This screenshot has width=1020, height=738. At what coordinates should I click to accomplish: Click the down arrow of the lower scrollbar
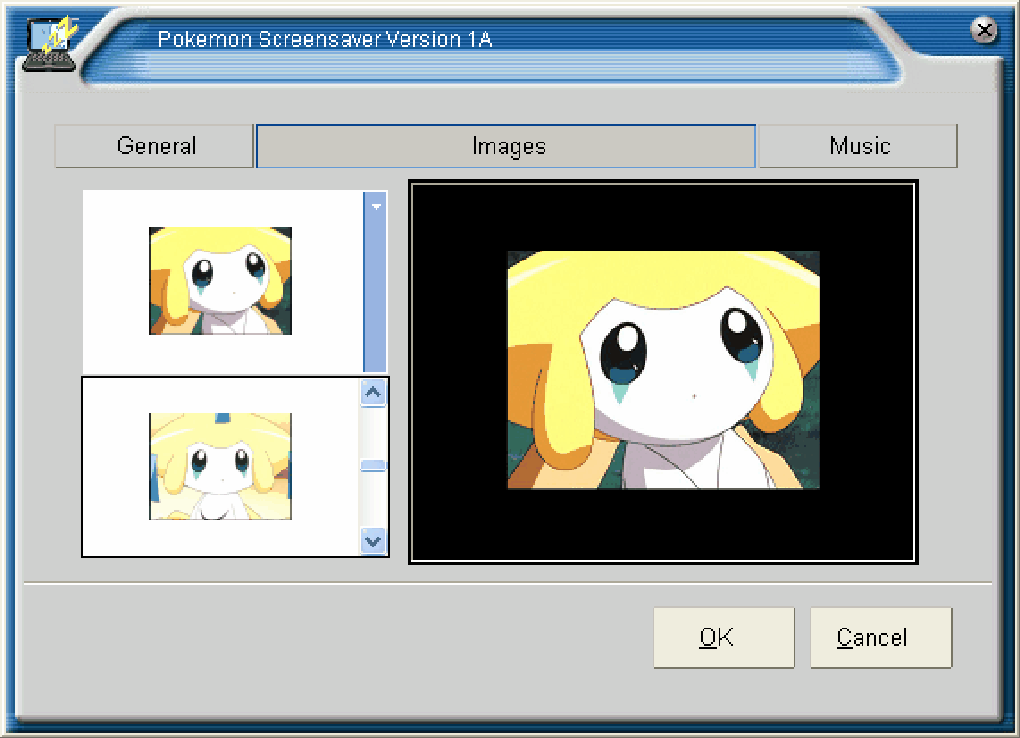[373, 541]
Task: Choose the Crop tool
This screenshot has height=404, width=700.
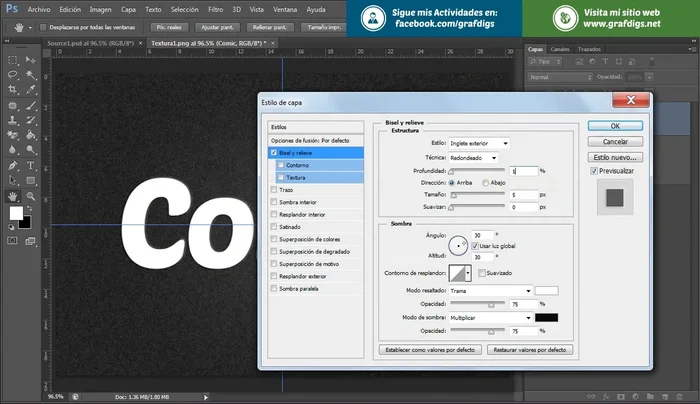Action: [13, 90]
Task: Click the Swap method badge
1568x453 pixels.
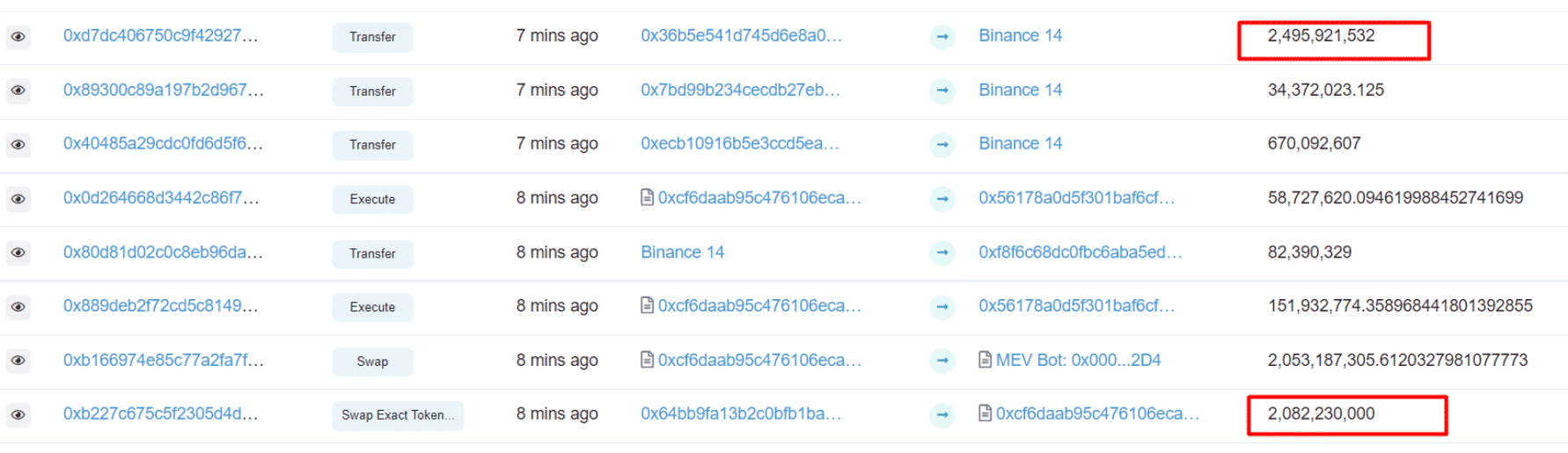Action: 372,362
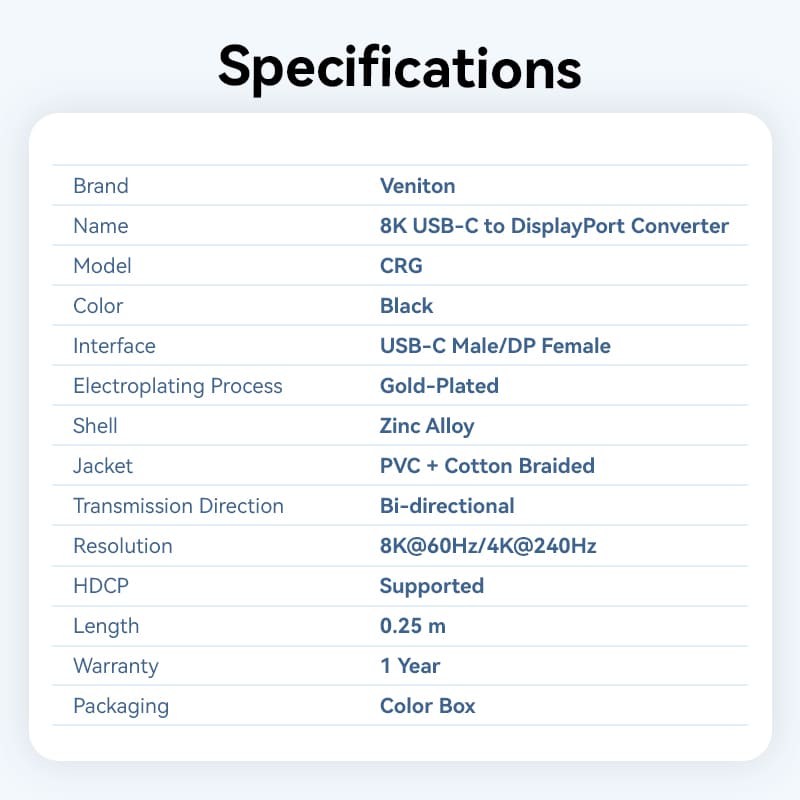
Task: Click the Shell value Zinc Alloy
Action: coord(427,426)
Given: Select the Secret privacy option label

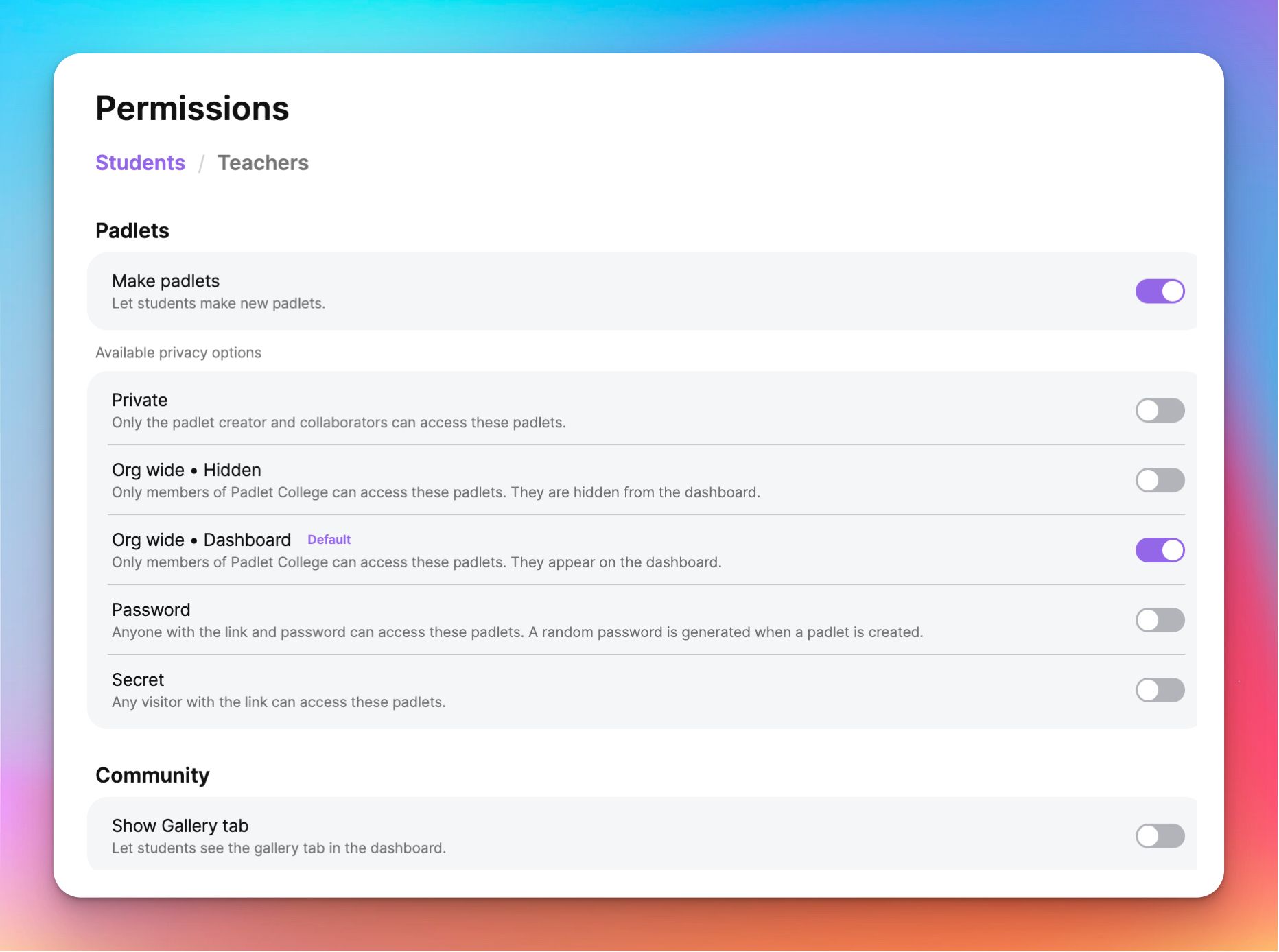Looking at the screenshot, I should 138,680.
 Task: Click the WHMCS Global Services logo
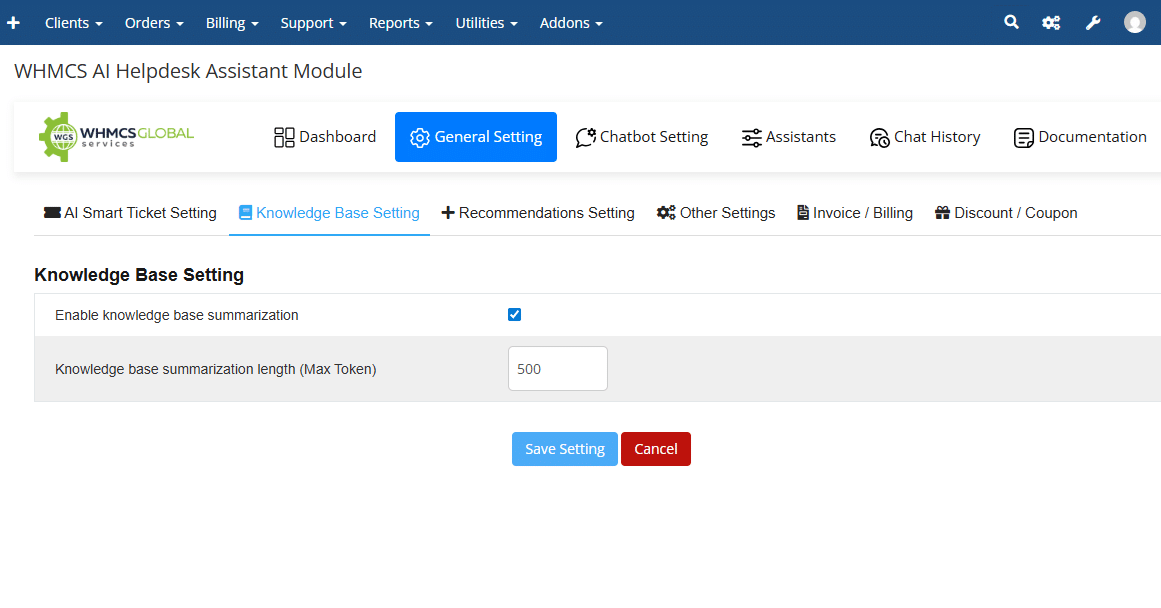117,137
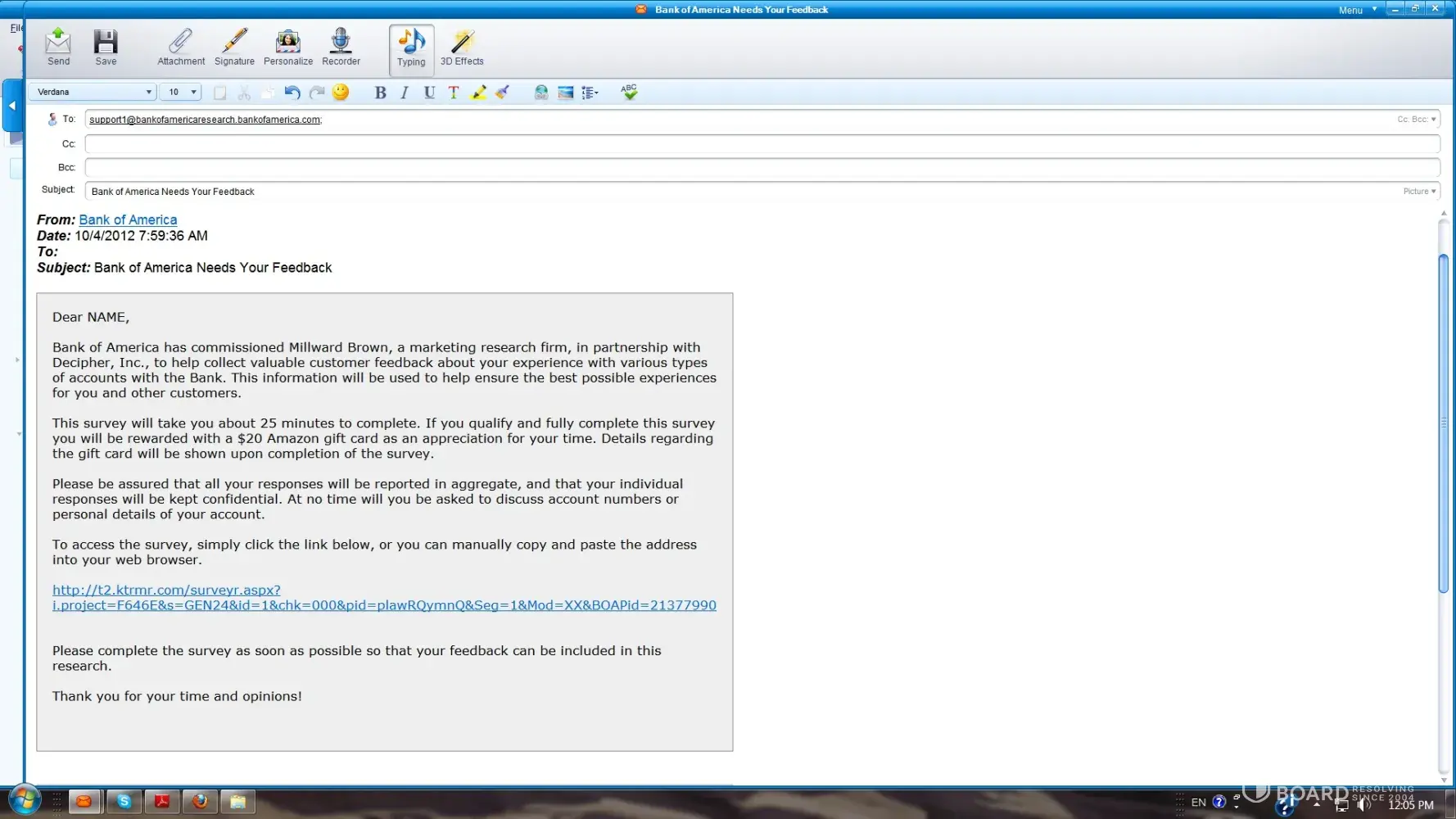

━━━

__Directions__: Your output should be only the lines from the line with "1568x453 pixels." through the end of the data, exactly as they stand, and no pictures.

__Exercise response__:
1568x453 pixels.
Action: 372,362
Task: Click the Shell value Zinc Alloy
Action: coord(427,426)
Given: Select the Secret privacy option label

Looking at the screenshot, I should 138,680.
 Task: Click the WHMCS Global Services logo
117,137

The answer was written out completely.